Molt supposed he'll have to resort to the most tired and tested methods in removing a man from his seat of power to facilitate another's rise.
By the gentlest of persuasions, and subtlest of poisons.
---
---
Maki didn't know how long it had been since all of… this started.
A week?
A month?
More?
The days seemed to just meld into one another after a point. Each day progressed like any other without fanfare. What she did know was that her kidnappers spent two more days grabbing people from Tokyo before loading their captives onto wagons and riding off. Sometimes they would stop and a girl would be taken, other times they just kept riding along.
On that agonizingly slow ride, she got to know a bit of the other girls. But of all of them, Noriko, a girl who recently graduated high school and was waiting to take the entrance exam to her first college of choice, was the one she got to know the most.
Each one told a similar story to how they ended up in this mess; they saw someone wandering about in Ginza and were dragged back to wherever here was kicking and screaming.
And while not as good as Noriko, Maki even managed to pick up on some of the words the men were speaking. Bitch. Whore. Slave. While very little of it was pleasant, she did learn some less vile phrases.

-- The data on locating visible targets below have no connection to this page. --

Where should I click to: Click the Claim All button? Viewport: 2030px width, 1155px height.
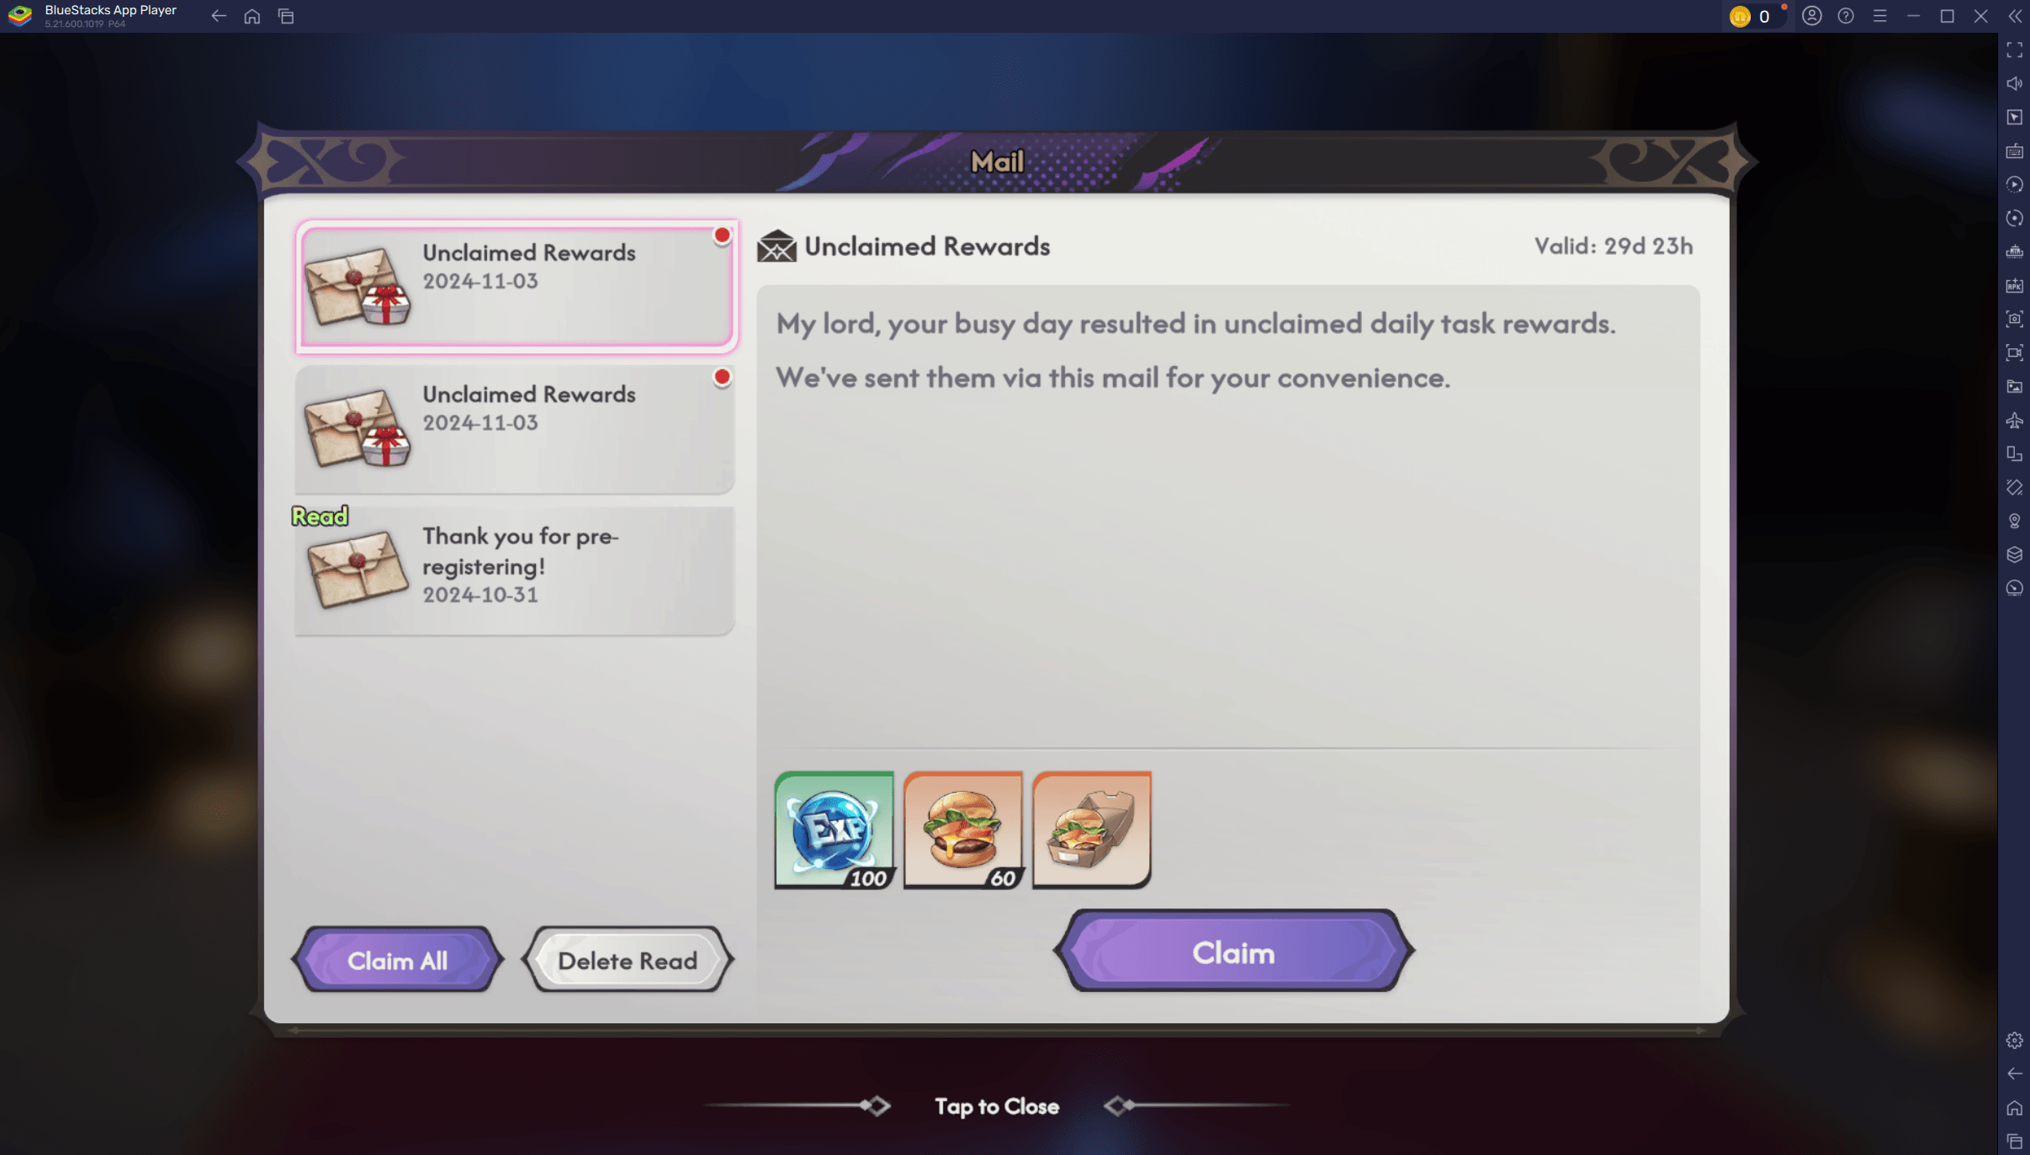point(397,960)
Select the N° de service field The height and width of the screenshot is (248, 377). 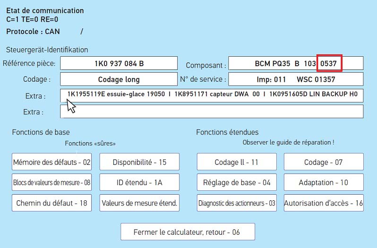pos(296,79)
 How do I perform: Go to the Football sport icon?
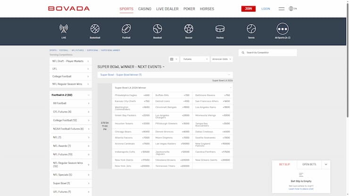pyautogui.click(x=126, y=29)
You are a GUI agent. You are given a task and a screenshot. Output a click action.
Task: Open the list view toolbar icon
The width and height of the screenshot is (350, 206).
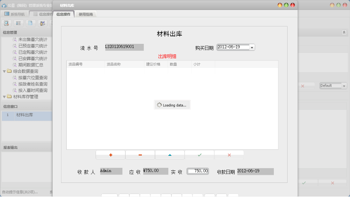coord(18,23)
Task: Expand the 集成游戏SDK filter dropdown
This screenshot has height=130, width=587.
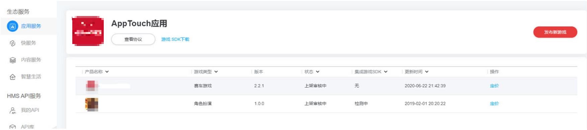Action: (386, 72)
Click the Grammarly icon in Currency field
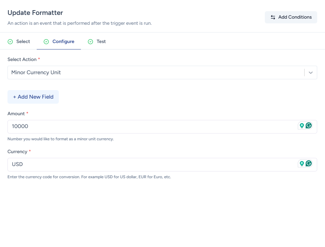 click(x=309, y=163)
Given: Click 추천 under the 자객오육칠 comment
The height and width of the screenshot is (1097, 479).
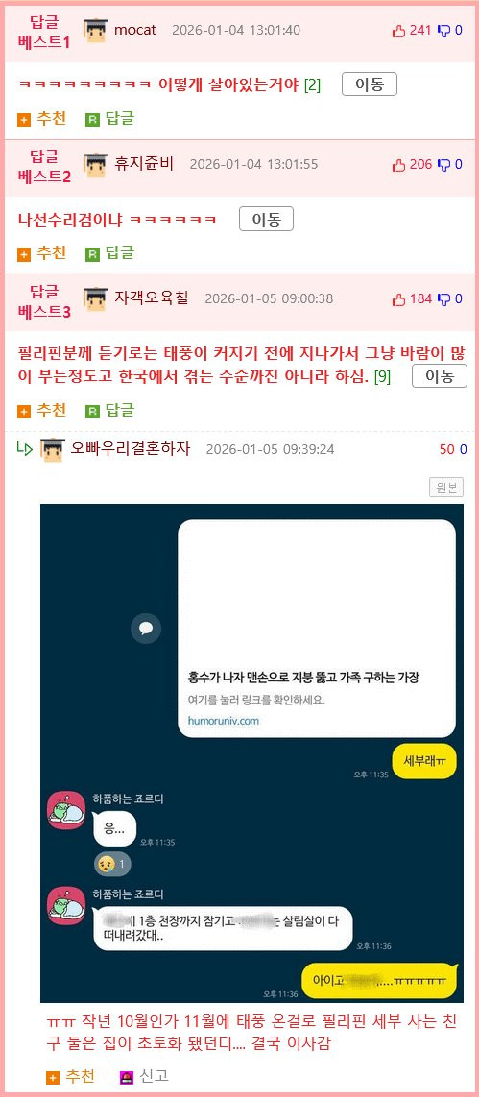Looking at the screenshot, I should point(42,411).
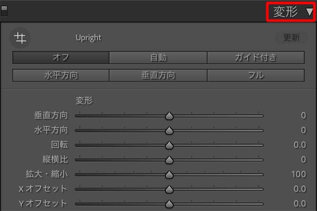Click the 垂直方向 slider handle
Image resolution: width=317 pixels, height=211 pixels.
tap(169, 116)
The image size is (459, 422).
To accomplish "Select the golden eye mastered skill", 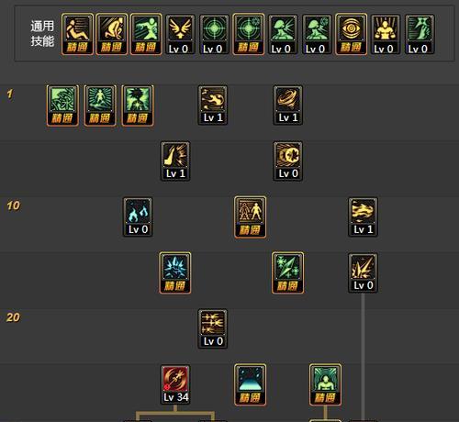I will point(351,34).
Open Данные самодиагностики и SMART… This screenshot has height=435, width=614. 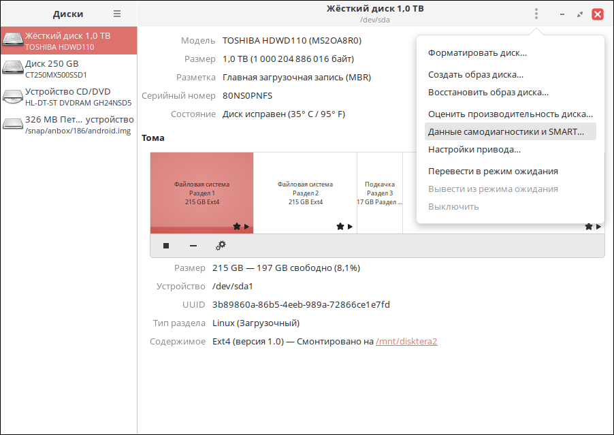click(x=506, y=132)
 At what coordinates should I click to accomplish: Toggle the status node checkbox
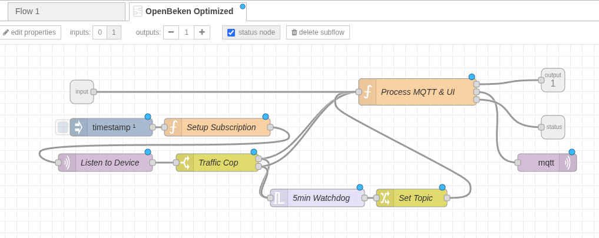(x=231, y=32)
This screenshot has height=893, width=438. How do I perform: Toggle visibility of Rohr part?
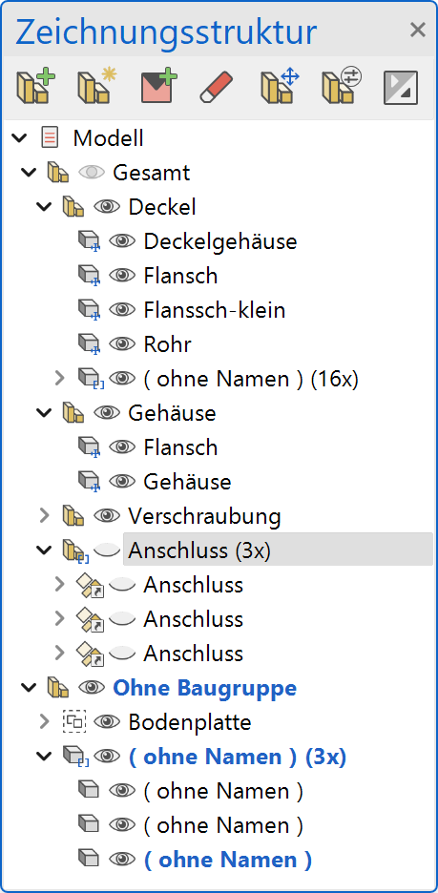coord(122,344)
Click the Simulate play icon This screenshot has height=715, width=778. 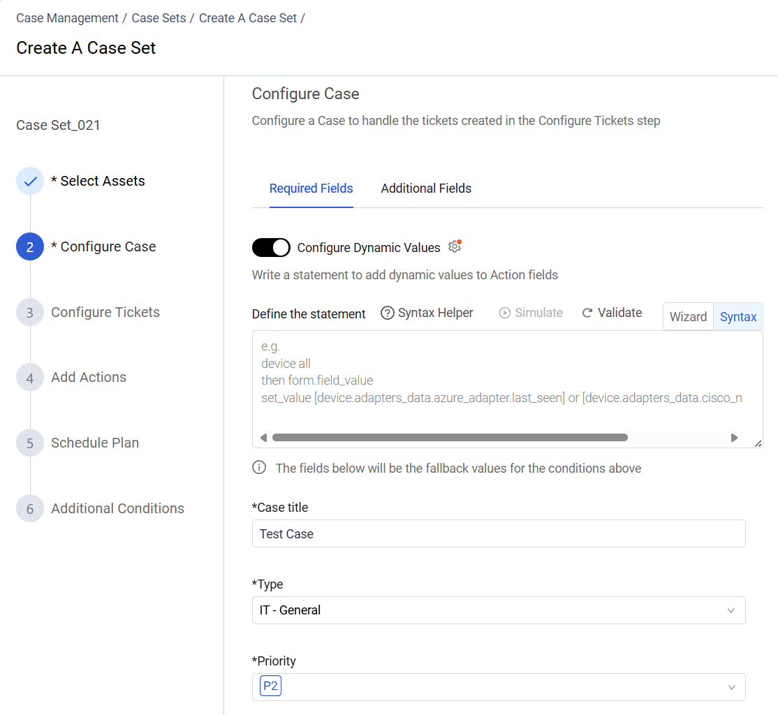click(504, 313)
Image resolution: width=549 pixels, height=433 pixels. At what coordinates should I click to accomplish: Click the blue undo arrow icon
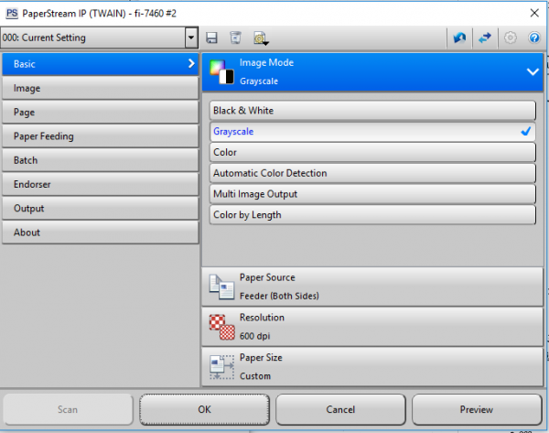click(x=459, y=38)
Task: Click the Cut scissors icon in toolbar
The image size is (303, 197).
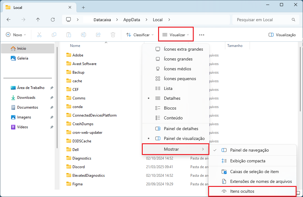Action: pos(39,35)
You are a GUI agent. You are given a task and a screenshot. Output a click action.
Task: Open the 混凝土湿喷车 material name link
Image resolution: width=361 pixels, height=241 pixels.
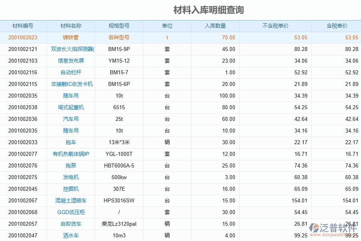[70, 200]
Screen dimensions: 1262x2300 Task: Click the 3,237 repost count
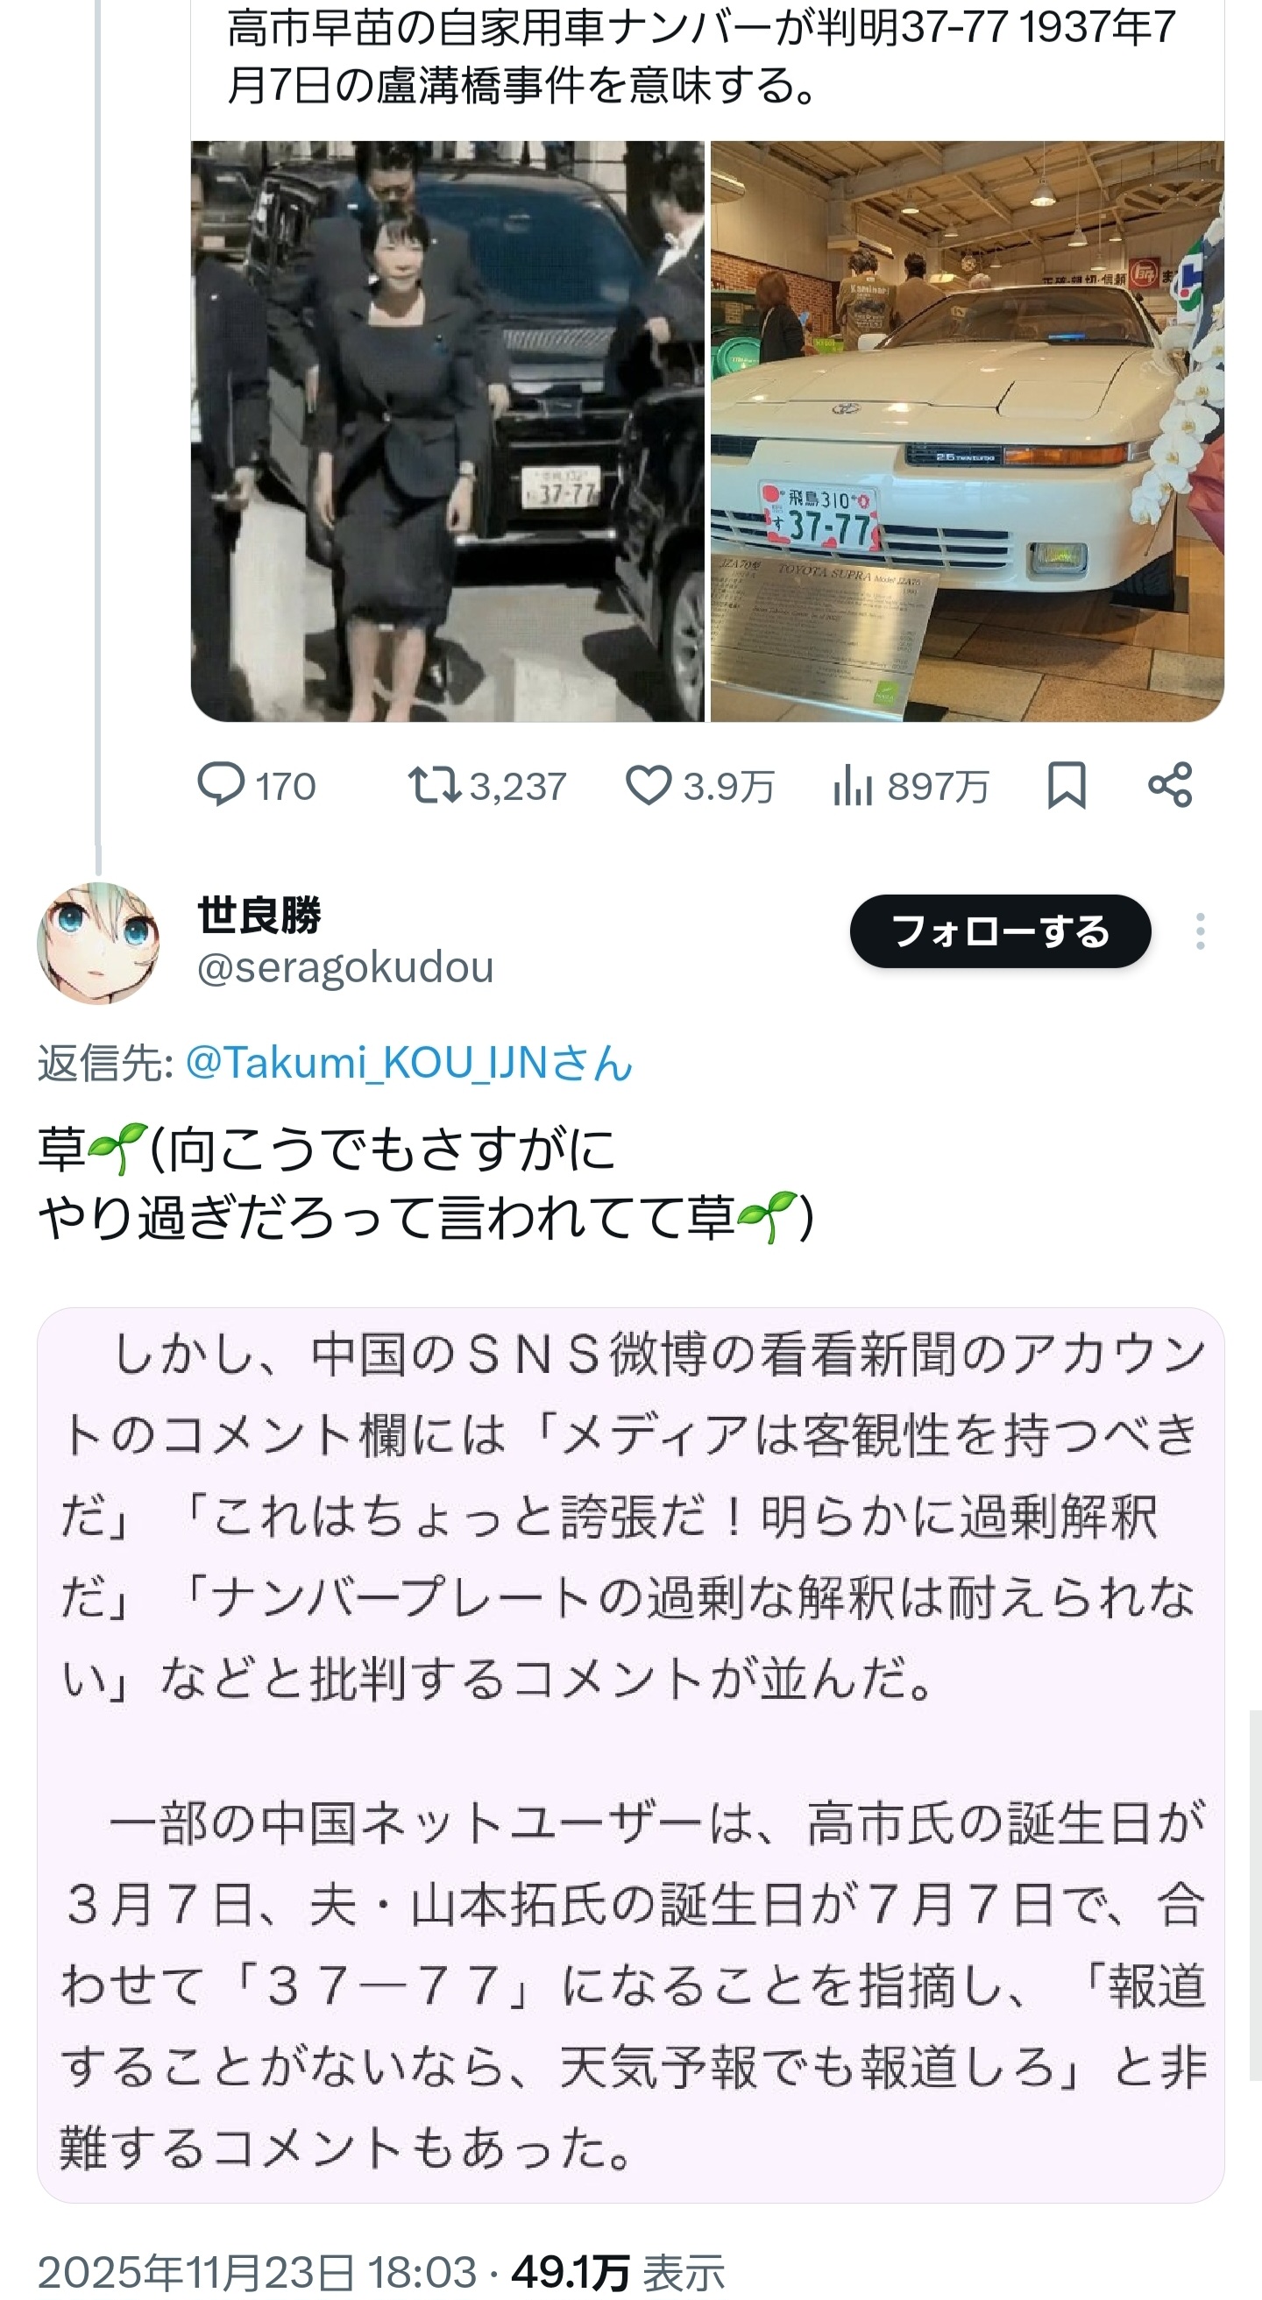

Eventually, after more and more of them were dragged off somewhere, only five of them were left. The last 'pure' women left from the looks of it. They were carted into some massive city and herded into a dark cellar/sex dungeon thing with a vicious looking man staring at them like they were fresh pieces of meat. A genuine bunny woman stood beside him, a collar around her neck and bruises across her scantily clad body.
She had read enough dojinshi to know where this was going.
Maki almost pissed herself as the man grabbed her chin and looked her in the eye. Soon enough, he let go of her and grabbed Noriko to her side. Dragging the girl away, he bellowed some order to his goons who dragged Maki in a separate direction. Soon enough, she was thrown into yet another wagon to be taken elsewhere.
Being escorted out alone did bring up a few horrific scenarios in her head. For the whole rest of the cart ride, she tried to keep herself calm.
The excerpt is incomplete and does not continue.